This repository contains the code that was used in support of the paper "Evaluating the Effectiveness of the Double-Hard Debias Technique Against Racial Bias in Word Embeddings".
It includes three notebooks for reproducing the study:
- Double-Hard Debias generation and embedding bias analysis - double-hard-debias.ipynb. This notebook executes both hard an double-hard debias methods and runs a variety of analysis for review and compare. This notebook also generates required files needed for RSA for review and comparison (see 2).
- Representation Similarity analysis - rsa.ipynb. This notebook requires that double-hard-debias.ipynb be executed prior to running the notebook for the first time to generate required w2v files.
- Utility Evaluation - semantic_eval.ipynb. This notebook executes downstream evaluation methods Concept Categorization and Analogy Analysis.

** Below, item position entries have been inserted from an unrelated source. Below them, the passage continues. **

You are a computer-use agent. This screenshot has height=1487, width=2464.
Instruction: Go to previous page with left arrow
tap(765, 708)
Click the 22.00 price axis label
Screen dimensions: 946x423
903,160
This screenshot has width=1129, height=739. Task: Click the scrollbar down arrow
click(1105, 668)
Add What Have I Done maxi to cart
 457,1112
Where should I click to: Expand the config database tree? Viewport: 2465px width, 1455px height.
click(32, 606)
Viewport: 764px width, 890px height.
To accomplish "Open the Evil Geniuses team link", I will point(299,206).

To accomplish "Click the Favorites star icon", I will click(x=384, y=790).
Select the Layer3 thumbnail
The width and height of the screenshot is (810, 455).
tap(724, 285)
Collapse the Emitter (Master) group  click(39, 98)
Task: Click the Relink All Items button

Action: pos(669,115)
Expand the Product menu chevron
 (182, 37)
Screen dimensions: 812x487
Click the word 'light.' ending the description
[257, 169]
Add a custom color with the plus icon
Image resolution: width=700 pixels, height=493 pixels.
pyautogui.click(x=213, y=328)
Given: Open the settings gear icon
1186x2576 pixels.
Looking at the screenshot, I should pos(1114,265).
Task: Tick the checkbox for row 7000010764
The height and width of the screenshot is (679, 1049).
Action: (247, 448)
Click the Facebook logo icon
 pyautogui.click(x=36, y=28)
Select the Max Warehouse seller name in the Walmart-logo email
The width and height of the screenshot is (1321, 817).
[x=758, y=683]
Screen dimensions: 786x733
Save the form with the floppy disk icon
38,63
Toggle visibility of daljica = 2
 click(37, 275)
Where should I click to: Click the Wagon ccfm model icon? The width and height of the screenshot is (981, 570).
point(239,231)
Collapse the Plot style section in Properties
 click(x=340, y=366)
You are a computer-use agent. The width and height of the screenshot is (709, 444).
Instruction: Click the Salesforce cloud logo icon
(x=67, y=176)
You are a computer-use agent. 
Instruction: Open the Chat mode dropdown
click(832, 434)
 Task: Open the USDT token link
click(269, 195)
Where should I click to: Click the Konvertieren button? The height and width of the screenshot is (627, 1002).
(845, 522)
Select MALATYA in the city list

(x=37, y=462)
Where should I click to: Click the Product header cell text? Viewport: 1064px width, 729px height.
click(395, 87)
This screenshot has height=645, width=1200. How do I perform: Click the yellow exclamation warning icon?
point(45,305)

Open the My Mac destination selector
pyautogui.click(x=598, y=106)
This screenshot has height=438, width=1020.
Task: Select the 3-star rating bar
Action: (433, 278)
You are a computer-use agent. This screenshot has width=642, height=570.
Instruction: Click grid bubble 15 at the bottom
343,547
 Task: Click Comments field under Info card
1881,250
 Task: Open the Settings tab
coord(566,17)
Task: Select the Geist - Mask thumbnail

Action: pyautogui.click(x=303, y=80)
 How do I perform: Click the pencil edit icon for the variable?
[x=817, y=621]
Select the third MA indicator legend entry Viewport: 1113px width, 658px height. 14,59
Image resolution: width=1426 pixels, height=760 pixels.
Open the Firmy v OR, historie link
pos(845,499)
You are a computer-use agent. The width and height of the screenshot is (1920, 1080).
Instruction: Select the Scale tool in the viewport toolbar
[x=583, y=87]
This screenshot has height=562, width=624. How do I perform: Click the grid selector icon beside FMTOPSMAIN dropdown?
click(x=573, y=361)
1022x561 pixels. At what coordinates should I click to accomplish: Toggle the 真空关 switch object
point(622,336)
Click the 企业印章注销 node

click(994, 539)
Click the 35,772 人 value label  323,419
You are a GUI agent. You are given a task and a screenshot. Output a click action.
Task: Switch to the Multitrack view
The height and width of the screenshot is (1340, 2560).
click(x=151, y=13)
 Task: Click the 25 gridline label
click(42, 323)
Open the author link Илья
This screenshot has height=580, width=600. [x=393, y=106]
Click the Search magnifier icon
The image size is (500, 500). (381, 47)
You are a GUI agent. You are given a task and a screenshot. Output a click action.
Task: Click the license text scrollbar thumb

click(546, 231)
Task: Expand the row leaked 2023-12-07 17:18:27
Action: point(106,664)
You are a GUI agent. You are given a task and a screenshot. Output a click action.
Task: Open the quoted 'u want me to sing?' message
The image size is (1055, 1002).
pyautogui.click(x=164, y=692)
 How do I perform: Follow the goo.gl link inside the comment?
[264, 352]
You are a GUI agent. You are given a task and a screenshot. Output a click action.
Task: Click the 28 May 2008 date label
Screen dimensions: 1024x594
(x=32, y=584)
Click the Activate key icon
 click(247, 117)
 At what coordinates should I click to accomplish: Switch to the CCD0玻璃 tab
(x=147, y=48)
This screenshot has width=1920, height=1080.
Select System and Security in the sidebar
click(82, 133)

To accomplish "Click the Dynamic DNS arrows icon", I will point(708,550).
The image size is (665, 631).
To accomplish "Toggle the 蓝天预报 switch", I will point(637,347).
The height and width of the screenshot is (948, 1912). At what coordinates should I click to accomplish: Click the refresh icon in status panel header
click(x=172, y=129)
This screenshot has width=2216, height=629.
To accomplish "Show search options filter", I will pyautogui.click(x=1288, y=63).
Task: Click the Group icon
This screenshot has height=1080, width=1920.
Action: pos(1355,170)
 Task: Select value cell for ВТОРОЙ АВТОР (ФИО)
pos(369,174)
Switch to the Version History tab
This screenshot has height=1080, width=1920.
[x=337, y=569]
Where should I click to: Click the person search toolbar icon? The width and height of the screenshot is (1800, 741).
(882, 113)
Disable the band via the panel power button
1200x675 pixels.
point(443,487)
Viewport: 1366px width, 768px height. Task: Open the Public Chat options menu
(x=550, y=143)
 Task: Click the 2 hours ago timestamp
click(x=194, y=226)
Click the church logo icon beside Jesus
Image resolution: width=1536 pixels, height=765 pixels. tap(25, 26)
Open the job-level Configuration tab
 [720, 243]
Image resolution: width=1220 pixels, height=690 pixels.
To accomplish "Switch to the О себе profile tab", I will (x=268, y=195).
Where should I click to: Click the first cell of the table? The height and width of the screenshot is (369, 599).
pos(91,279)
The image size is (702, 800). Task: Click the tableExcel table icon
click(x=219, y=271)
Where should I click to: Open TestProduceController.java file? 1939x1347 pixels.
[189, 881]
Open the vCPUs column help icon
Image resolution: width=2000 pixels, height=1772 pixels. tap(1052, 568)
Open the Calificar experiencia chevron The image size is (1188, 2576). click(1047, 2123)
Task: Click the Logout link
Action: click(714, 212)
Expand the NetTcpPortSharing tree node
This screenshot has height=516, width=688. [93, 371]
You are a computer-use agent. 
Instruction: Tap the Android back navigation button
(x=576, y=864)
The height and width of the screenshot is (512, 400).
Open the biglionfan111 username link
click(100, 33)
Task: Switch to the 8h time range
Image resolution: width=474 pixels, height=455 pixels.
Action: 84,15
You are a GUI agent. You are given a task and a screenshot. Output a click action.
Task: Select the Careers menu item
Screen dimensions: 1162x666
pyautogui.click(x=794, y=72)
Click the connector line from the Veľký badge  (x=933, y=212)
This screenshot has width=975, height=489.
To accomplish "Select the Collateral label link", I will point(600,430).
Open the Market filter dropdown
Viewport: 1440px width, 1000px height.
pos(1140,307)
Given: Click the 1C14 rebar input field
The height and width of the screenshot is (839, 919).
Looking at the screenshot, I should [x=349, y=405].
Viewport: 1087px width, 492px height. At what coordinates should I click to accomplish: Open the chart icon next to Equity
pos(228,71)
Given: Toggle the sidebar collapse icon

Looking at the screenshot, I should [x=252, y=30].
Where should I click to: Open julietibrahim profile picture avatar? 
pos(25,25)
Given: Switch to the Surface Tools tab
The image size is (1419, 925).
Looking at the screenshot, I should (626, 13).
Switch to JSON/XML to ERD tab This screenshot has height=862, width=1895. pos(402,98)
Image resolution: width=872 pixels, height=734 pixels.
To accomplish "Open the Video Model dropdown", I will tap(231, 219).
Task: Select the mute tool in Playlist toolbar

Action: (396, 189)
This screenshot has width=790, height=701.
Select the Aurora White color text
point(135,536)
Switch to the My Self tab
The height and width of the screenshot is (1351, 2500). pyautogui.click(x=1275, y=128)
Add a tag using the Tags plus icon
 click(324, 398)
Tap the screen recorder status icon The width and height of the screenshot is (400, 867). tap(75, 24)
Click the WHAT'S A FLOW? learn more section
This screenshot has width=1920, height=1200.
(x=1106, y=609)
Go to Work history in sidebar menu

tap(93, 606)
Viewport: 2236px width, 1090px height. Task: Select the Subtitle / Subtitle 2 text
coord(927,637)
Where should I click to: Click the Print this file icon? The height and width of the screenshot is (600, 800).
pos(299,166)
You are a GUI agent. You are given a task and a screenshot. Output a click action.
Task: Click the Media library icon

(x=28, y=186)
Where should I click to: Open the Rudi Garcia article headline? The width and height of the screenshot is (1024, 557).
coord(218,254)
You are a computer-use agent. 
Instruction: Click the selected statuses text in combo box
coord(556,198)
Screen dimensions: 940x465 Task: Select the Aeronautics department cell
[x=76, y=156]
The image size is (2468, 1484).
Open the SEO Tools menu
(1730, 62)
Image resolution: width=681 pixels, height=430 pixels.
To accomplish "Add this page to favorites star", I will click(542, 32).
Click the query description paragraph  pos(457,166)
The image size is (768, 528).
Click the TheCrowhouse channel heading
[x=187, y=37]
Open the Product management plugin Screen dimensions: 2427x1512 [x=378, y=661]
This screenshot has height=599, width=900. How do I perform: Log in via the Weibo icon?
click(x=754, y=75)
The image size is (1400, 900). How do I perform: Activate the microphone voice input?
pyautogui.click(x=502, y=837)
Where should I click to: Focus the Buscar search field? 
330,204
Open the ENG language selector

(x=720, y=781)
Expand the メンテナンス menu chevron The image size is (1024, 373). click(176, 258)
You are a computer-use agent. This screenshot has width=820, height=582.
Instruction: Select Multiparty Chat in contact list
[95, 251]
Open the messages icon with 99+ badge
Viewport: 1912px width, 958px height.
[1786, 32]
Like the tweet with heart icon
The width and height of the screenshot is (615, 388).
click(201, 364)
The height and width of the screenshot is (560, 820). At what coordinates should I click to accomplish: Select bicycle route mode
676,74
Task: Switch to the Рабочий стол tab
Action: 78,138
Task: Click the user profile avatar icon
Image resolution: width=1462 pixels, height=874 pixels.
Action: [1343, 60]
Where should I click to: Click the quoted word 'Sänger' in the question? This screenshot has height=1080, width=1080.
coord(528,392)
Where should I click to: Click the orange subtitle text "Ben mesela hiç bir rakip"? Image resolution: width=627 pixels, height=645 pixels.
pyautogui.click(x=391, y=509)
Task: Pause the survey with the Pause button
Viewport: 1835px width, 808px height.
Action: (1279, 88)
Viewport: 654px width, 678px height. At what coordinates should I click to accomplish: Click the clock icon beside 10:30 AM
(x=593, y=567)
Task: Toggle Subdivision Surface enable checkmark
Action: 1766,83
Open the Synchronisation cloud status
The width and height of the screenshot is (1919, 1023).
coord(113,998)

- This project was created and tested with python 3.9. The following libraries are required (and referenced in requirements.txt):
gensim==4.1.2
matplotlib==3.4.3
numpy==1.21.3
pandas==1.3.4
scikit_learn==1.0.1
scipy==1.7.1
six==1.16.0
statsmodels==0.13.1
openpyxl==3.0.9
seaborn==0.11.2
Jupyter server is also required for execution of notebooks
-
This project also requires that two files be downloaded, saved per instructions and placed within the data folder before executing any notebook:
- Pre-trained Word2Vec pt. 0 (w2v_0) embeddings from T. Manzini et al study. File should be saved to data folder as data_vocab_race_pre_trained.w2v. download file
- Pre-processed Hard Debiased embeddings from T. Manzini et al study. File should be saved to data folder as data_vocab_race_hard_debias.w2v. download file
-
Proceed with running research notebooks.
This code is an adaptation of published code from the following research papers:
Black is to Criminal as Caucasian is to Police: Detecting and Removing Multiclass Bias in Word Embeddings (project code)
Double-Hard Debias: Tailoring Word Embeddings for Gender Bias Mitigation (project code)
Unequal Representations: Analyzing Intersectional Biases in Word Embeddings Using Representational Similarity Analysis (project code)
We appreciate the efforts of each of these projects that helped to support our research.